The financial picture for 2026 can be a bit tricky, but here’s the rundown. For a single senior needing long-term care through Indiana Medicaid, the income limit is $2,982 per month, and the asset limit is $2,000. If your parent is married and both are applying, their combined asset limit is $3,000. If only one spouse is applying, the applicant still has an asset limit of $2,000, but the non-applicant (community) spouse can keep significantly more, up to $162,660 in joint assets. If your parent's income or assets are above these limits, don't despair; Indiana has "spend-down" rules. This means you can use excess income or assets to pay for medical expenses, and once that "spend-down" amount is met, Medicaid can kick in for the rest of the eligibility period.

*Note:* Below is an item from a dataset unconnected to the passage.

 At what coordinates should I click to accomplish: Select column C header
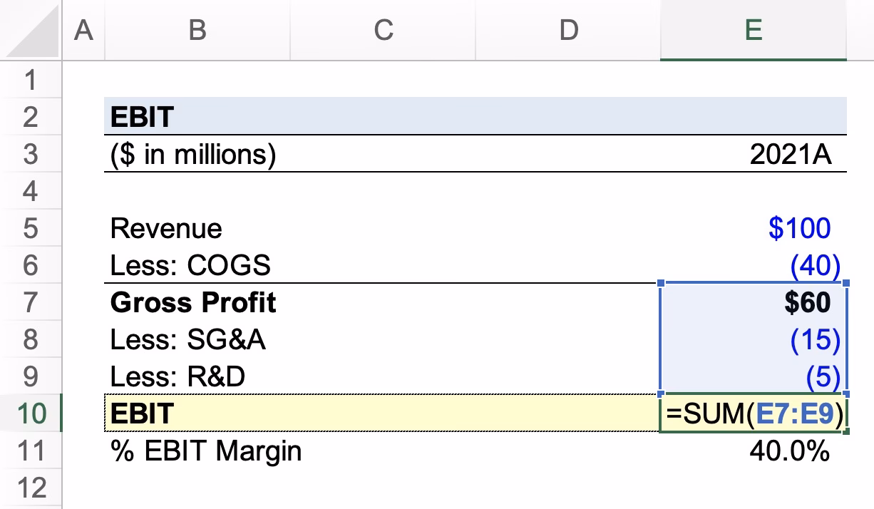pyautogui.click(x=383, y=30)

What if your parent owns a home? Usually, their primary residence is exempt from asset limits as long as they, their spouse, a child under 21, or a blind or disabled child lives there. If not, there's a home equity limit of $752,000 in 2026, and an "intent to return home" may be required if they're in a facility. However, remember that the home isn't protected from Medicaid's Estate Recovery Program after their passing. If your parent has a pension, that income counts, but for married couples, the non-applicant spouse may be able to keep some of the applicant's income if their own is low, up to $4,067 per month. Be aware of Indiana's 60-month (five-year) look-back period for asset transfers; gifting assets can result in a penalty period. Finally, to qualify for most long-term care programs, your parent will need to meet a Nursing Facility Level of Care, meaning they require a significant level of care typically provided in a nursing home.
Waitlists & How to Apply
The reality is that Indiana's waiver programs, including Pathways for Aging and Health & Wellness, currently have waitlists. As of March 2026, over 6,500 individuals were on the Health & Wellness Waiver waiting list alone, as the state has reached its federally approved capacity. Even with a wait, it's crucial to apply as soon as possible.

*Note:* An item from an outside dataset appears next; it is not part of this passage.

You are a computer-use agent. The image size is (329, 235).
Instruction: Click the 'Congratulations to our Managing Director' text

You can apply for Indiana Medicaid online through the FSSA Benefits Portal, in person at your local Division of Family Resources (DFR) office, or by calling 1-800-403-0864. For the Pathways for Aging Waiver, you'll also need to contact your local Area Agency on Aging (AAA) for an initial level of care screening. Be prepared to gather extensive paperwork, including identification, Social Security and health insurance cards, property deeds, burial arrangements, income records like pensions, and four months of bank statements. While federal guidelines suggest a 45-day processing time (or 90 days if a disability determination is needed), in practice, it often takes longer, with an average of 83 days for a decision after submission. The entire process, including gathering documents, could take around five and a half months. The most important thing while you wait is to respond immediately to any requests for more information from FSSA or DFR.
Last updated: March 2026. Sources: CMS, state Medicaid agency, Genworth 2024.